Textauszug
┌────────
Nachruf auf Erich Riedl: Lupenreiner CSU-Amigo
Er war der Prototyp eines CSUlers, der noch machen konnte, was er wollte. Gewählt wurde er dennoch. Jetzt ist der Hardliner Erich Riedl gestorben.
Schmal war er geworden in den letzten Jahren. Und nur wer genau hingesehen hat, konnte hinter dem altersmilden Gesicht des älteren Herren jene barocke Figur wiedererkennen, mit der Erich Riedl jahrzehntelang durch den Münchner Süden marschiert ist.
Für die CSU saß er von 1969 bis 1998 im Deutschen Bundestag, sechs Jahre lang war er Parlamentarischer Staatsekretär im Bundeswirtschaftsministerium. Zur Pflege seines Ansehens als Münchner Instanz ließ er sich 1974 zum Präsidenten des TSV 1860 München wählen. Beide Karrieren endeten spektakulär.
Als Sportfunktionär führte er den TSV, bei dessen Fans die Erinnerung an die deutsche Meisterschaft 1966 noch nicht verblasst war, in die Überschuldung. 1860 wurde zwangsweise in die dritte Liga zurückversetzt.
Und wenn heute darüber diskutiert wird, wer denn nun alles für den Niedergang dieses einst ruhmreichen Klubs verantwortlich war, fällt immer auch der Name Erich Riedl.
└────────
Zu prüfende Daten
┌────────
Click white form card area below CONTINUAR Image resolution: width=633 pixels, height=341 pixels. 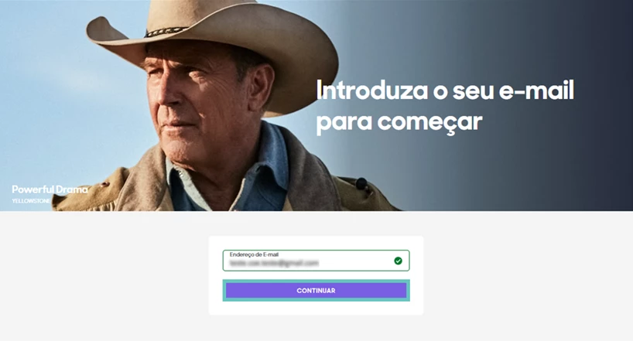pos(316,308)
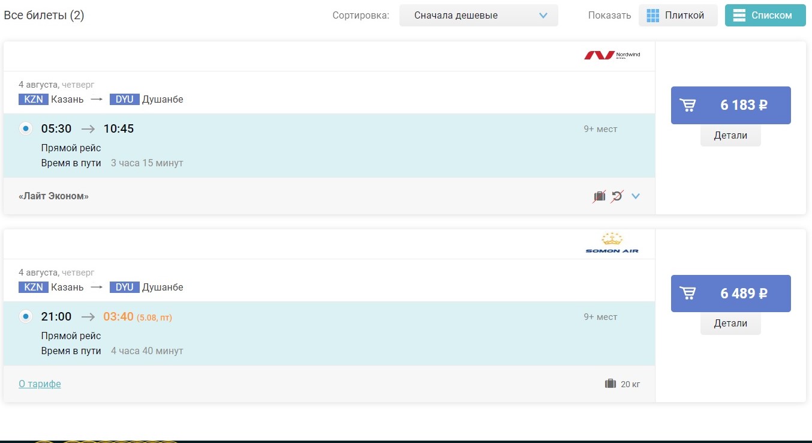Expand Лайт Эконом fare details chevron
This screenshot has width=812, height=443.
pyautogui.click(x=636, y=196)
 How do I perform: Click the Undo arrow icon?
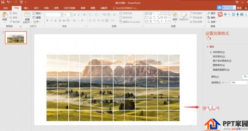point(8,2)
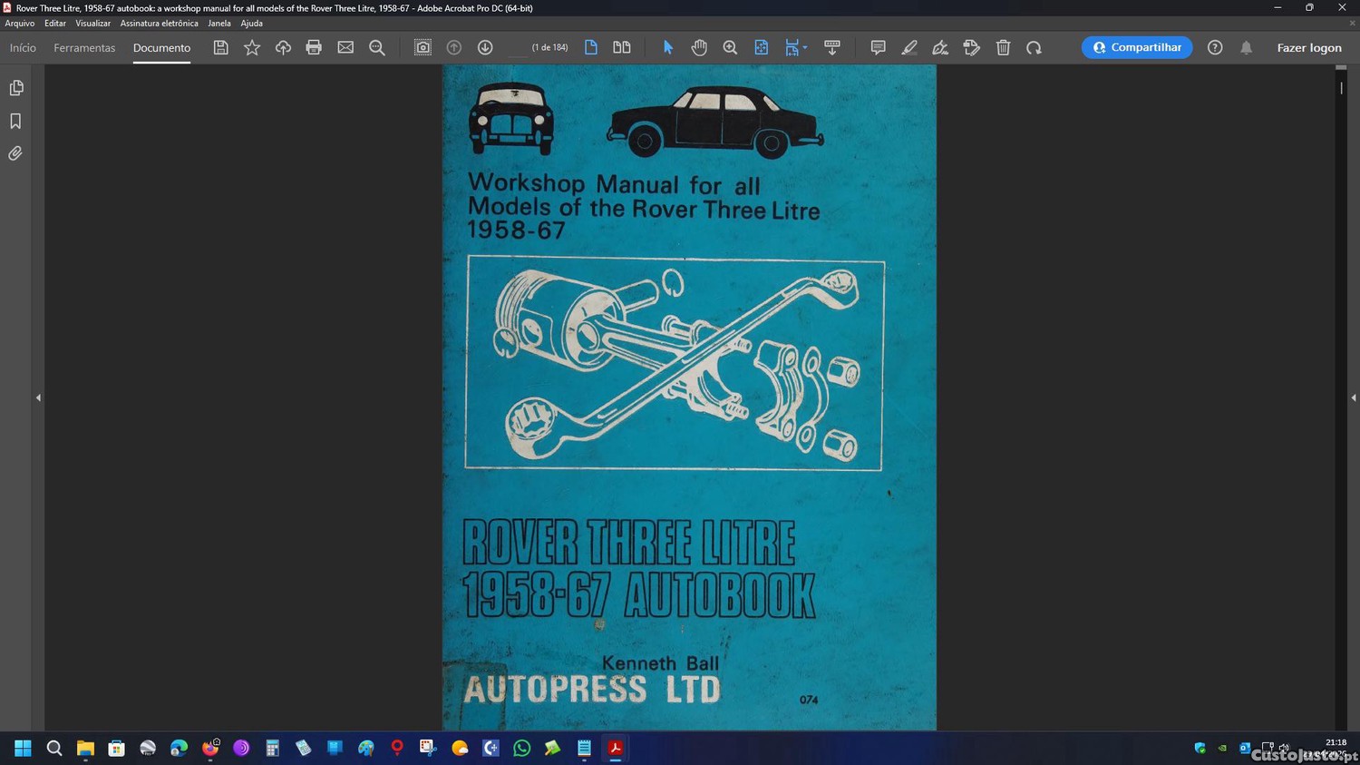Open the Visualizar menu
1360x765 pixels.
(x=92, y=24)
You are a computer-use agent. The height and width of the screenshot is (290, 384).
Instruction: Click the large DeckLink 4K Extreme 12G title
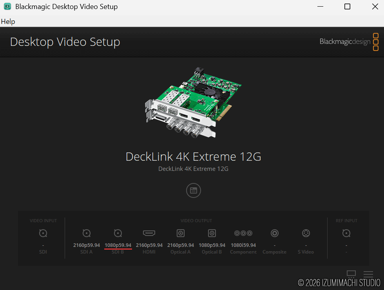(193, 157)
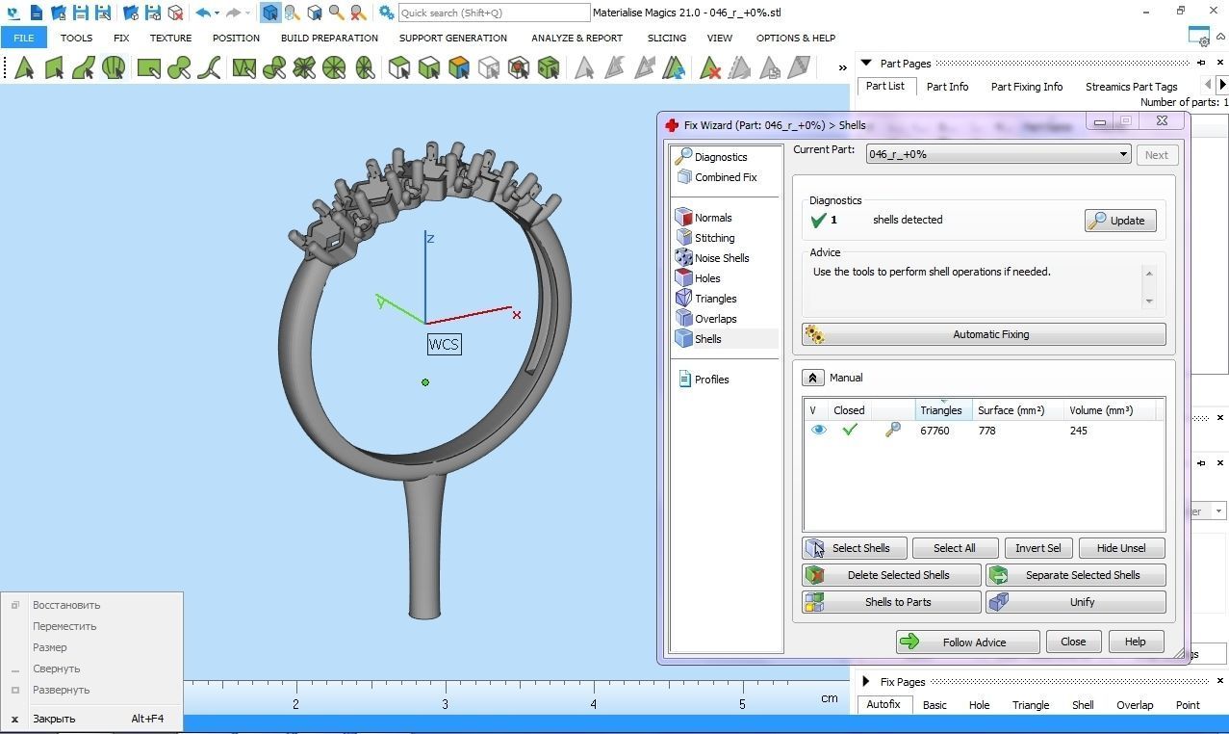Click the undo arrow in top toolbar
Viewport: 1229px width, 734px height.
point(202,13)
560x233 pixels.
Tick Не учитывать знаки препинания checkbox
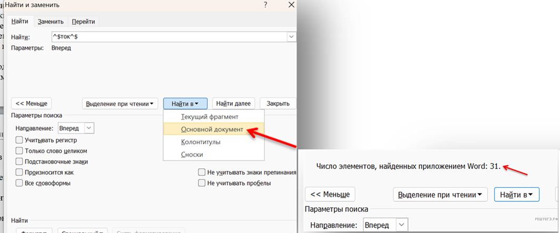(x=202, y=173)
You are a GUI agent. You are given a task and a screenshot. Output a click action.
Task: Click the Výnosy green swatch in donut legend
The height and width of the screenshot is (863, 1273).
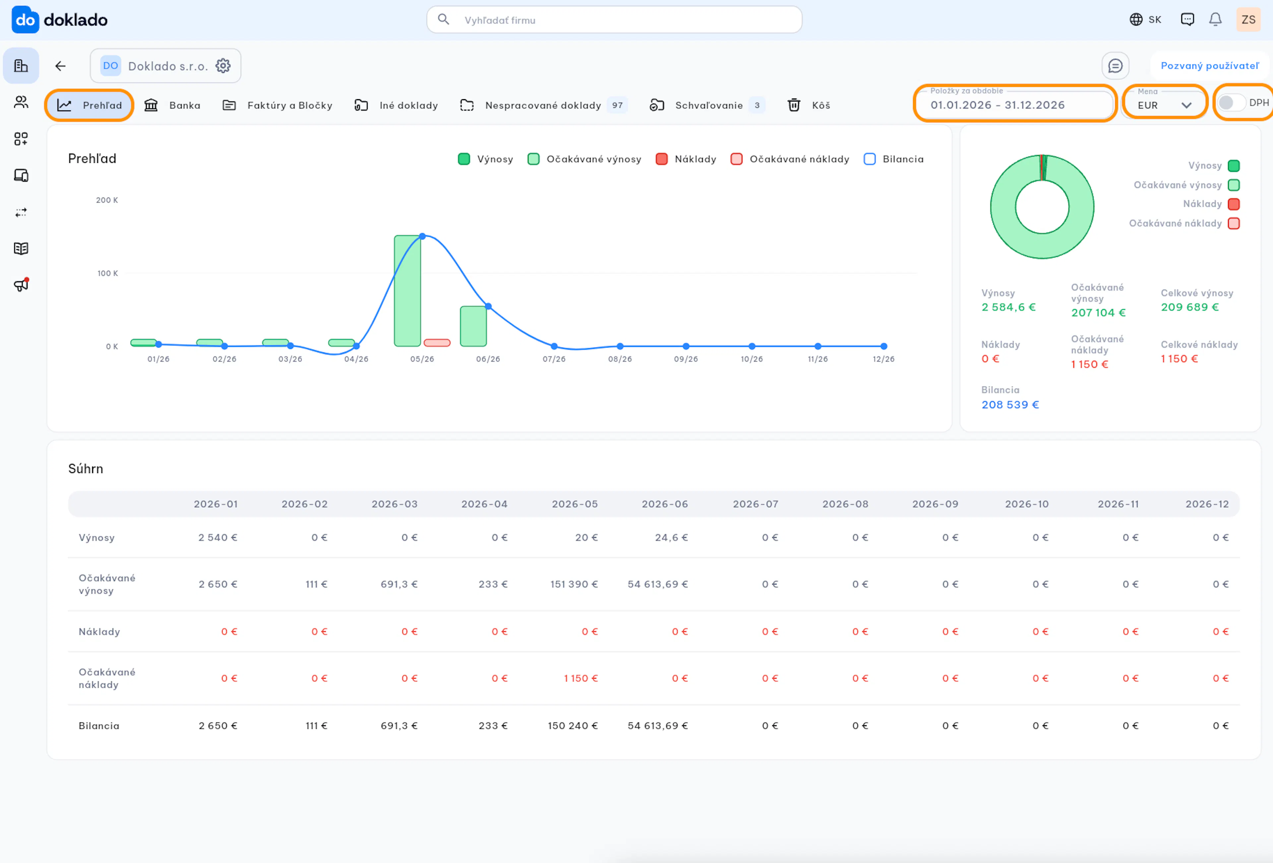pos(1234,165)
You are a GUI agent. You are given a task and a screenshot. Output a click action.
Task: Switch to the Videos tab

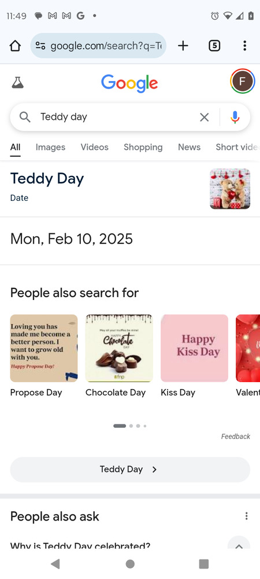(95, 147)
└────────
Aufgabe
Stimmen diese Aussagen mit dem Nachruf auf Erich Riedl überein? Antworte jeweils mit Ja oder Nein und zitiere die entscheidenden Worte aus dem Nachruf. (a) Riedl saß von 1969 bis 1998 für die CSU im Deutschen Bundestag. (b) Riedl wurde 1966 zum Präsidenten des TSV 1860 München gewählt. (c) Der TSV 1860 ging freiwillig in die dritte Liga. Die Einträge spielen hierbei keine Rolle.

Lösung
(a) Ja: „Für die CSU saß er von 1969 bis 1998 im Deutschen Bundestag“
(b) Nein: „ließ er sich 1974 zum Präsidenten des TSV 1860 München wählen“
(c) Nein: „1860 wurde zwangsweise in die dritte Liga zurückversetzt.“